Et Alex leur demande un poisson grillé, ils lui offriront 3 poissons et 2 langoustes grillés. Il est ravi et se régale. J’essaie de me mettre à sa place: comme si on m’offrait une galette des rois au praliné, je serais aux anges!!! En échange, il leur donne des bouts, bien utiles pour amarrer leurs bateaux.

 

 

 

 

 

 

 

Nous avions entendu dire qu’il y avait de nombreux oiseaux à Tahanea, et les locaux nous informent de la présence d’un motu où ils nichent! Difficile d’y aller avec Diatomée, mais avec notre dinghy cela semble possible, mais la distance à parcourir consommera beaucoup d’essence! Nous pourrons nous ravitailler sur Fakarava, notre prochaine destination dans quelques jours. Nous décidons d’y aller. Alex est hyper stressé: si le moteur tombe en panne, la VHF ne fonctionne pas à cette distance. Nous partons avec l’iridium, une grande quantité d’eau et plein d’outils pour réparer le moteur.

 

 

 

 

 

Nous retrouvons notre chouchou: le boobie! Ce fou brun semble nicher à terre.Nous restons bien à distance pour ne pas l’effrayer.

 

 

Nous étions déjà allés sur le motu aux oiseaux de Tikehau, c’est une toute petite île où ils nichent tous les uns sur les autres, l’odeur est assez remarquable! La nouveauté ici c’est que ce sont principalement des frégates! Nous n’avions jamais vu de bébé frégate! C’est un très bel oiseau souvent très admiré, mais en réalité c’est une vraie teigne!

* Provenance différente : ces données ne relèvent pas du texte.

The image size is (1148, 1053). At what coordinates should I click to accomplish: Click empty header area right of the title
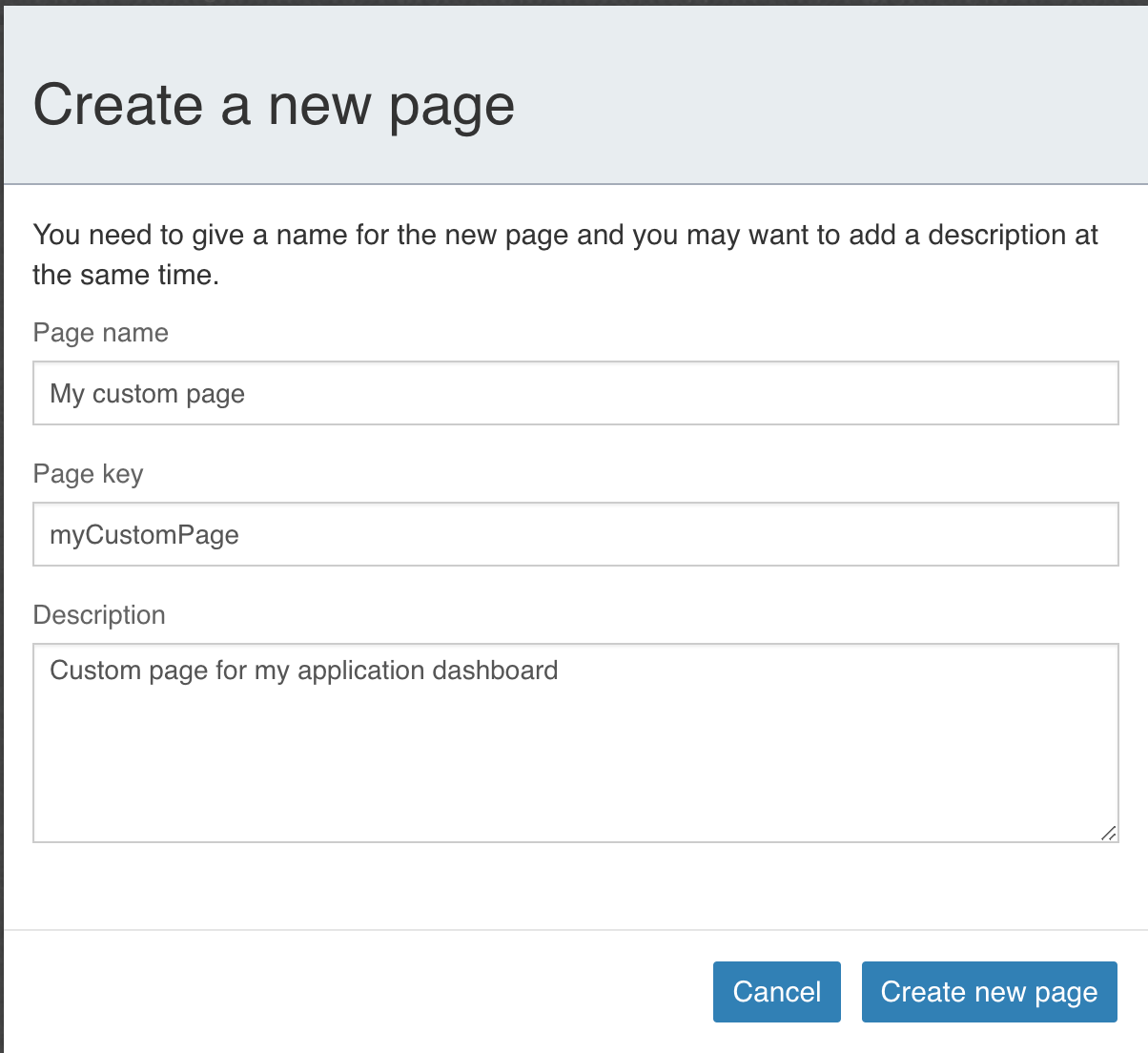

 Il passe son temps à piquer le poisson qu’ont pêché les autres oiseaux car lui même ne peut se mouiller les ailes! Il arrive à pêcher parfois en trempant juste son bec dans l’eau. Mais la plupart du temps il attaque tous les autres jusqu’à ce qu’ils lâchent leur butin! À chaque fois ça nous fait trop de la peine pour les oiseaux plus petits qui doivent céder leur nourriture au plus fort.

 

 

 

 

Petit bébé frégate.

 

 

 

Moyen bébé frégate.

 

 

 

 

Grand bébé frégate.

 

 

 

 

Les plumes brunes du boobie commencent à apparaître !

 

 

 

 

 

 

Nous reconnaissons le catamaran Sealegacy de Paul Nicklen, un des plus grand photographe de National Geographic et nous allons voir son équipage. 

Ils sont sur cette île qui est un parc national pour quantifier un peu les poissons et comparer avec les autres atolls aux alentours qui ne sont pas protégés. Ils nous déconseillent d’aller à Fakarava cette semaine car ce sera la reproduction des mérous et donc blindé de monde. Des plongeurs du monde entier viennent pour voir ce spectacle. Mais nous avons trop envie de bouger, et peut-être même d’assister aussi à ce spectacle des mérous, il est temps de mettre les voiles! Il nous tarde aussi d’enfin pouvoir laver notre linge, trouver une petite épicerie et se reconnecter à internet!

Nous serons restés sur cette île un peu plus de 5 semaines en tout!!!